* **WHAT YOU HAVE TO DO**:
An exact copy of every record is required.

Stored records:

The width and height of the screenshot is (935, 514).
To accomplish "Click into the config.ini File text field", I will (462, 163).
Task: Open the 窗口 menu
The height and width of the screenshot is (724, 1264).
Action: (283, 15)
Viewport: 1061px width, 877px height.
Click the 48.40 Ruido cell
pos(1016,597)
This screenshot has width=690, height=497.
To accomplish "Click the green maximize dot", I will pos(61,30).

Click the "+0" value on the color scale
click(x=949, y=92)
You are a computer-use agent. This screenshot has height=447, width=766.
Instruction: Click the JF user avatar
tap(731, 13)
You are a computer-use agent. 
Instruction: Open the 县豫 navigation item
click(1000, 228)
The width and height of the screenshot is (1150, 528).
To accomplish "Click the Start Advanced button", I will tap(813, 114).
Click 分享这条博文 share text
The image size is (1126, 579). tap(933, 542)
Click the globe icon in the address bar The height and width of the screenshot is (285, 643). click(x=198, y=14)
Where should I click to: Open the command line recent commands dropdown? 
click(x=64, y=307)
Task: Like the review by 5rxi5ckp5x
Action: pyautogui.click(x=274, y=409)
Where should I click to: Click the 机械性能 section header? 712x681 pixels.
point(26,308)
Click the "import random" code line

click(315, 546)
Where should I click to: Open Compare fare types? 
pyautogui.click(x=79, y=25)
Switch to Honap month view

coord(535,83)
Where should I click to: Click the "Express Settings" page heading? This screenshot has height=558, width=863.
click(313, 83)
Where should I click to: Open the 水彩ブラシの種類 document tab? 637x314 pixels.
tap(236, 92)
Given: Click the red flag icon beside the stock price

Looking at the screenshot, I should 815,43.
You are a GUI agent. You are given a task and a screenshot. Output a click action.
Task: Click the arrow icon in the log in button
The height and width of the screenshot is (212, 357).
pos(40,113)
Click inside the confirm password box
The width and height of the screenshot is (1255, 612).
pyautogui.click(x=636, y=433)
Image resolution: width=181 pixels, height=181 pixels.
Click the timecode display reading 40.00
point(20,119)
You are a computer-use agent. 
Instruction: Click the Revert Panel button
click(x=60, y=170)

* **TASK OUTPUT**:
The width and height of the screenshot is (935, 514).
To accomplish "Click into the config.ini File text field", I will (462, 163).
Task: Open the 窗口 menu
The height and width of the screenshot is (724, 1264).
Action: (283, 15)
Viewport: 1061px width, 877px height.
Click the 48.40 Ruido cell
pos(1016,597)
This screenshot has width=690, height=497.
To accomplish "Click the green maximize dot", I will pos(61,30).

Click the "+0" value on the color scale
click(x=949, y=92)
You are a computer-use agent. This screenshot has height=447, width=766.
Instruction: Click the JF user avatar
tap(731, 13)
You are a computer-use agent. 
Instruction: Open the 县豫 navigation item
click(1000, 228)
The width and height of the screenshot is (1150, 528).
To accomplish "Click the Start Advanced button", I will tap(813, 114).
Click 分享这条博文 share text
The image size is (1126, 579). tap(933, 542)
Click the globe icon in the address bar The height and width of the screenshot is (285, 643). click(x=198, y=14)
Where should I click to: Open the command line recent commands dropdown? 
click(x=64, y=307)
Task: Like the review by 5rxi5ckp5x
Action: pyautogui.click(x=274, y=409)
Where should I click to: Click the 机械性能 section header? 712x681 pixels.
point(26,308)
Click the "import random" code line

click(315, 546)
Where should I click to: Open Compare fare types? 
pyautogui.click(x=79, y=25)
Switch to Honap month view

coord(535,83)
Where should I click to: Click the "Express Settings" page heading? This screenshot has height=558, width=863.
click(313, 83)
Where should I click to: Open the 水彩ブラシの種類 document tab? 637x314 pixels.
tap(236, 92)
Given: Click the red flag icon beside the stock price

Looking at the screenshot, I should 815,43.
You are a GUI agent. You are given a task and a screenshot. Output a click action.
Task: Click the arrow icon in the log in button
The height and width of the screenshot is (212, 357).
pos(40,113)
Click inside the confirm password box
The width and height of the screenshot is (1255, 612).
pyautogui.click(x=636, y=433)
Image resolution: width=181 pixels, height=181 pixels.
Click the timecode display reading 40.00
point(20,119)
You are a computer-use agent. 
Instruction: Click the Revert Panel button
click(x=60, y=170)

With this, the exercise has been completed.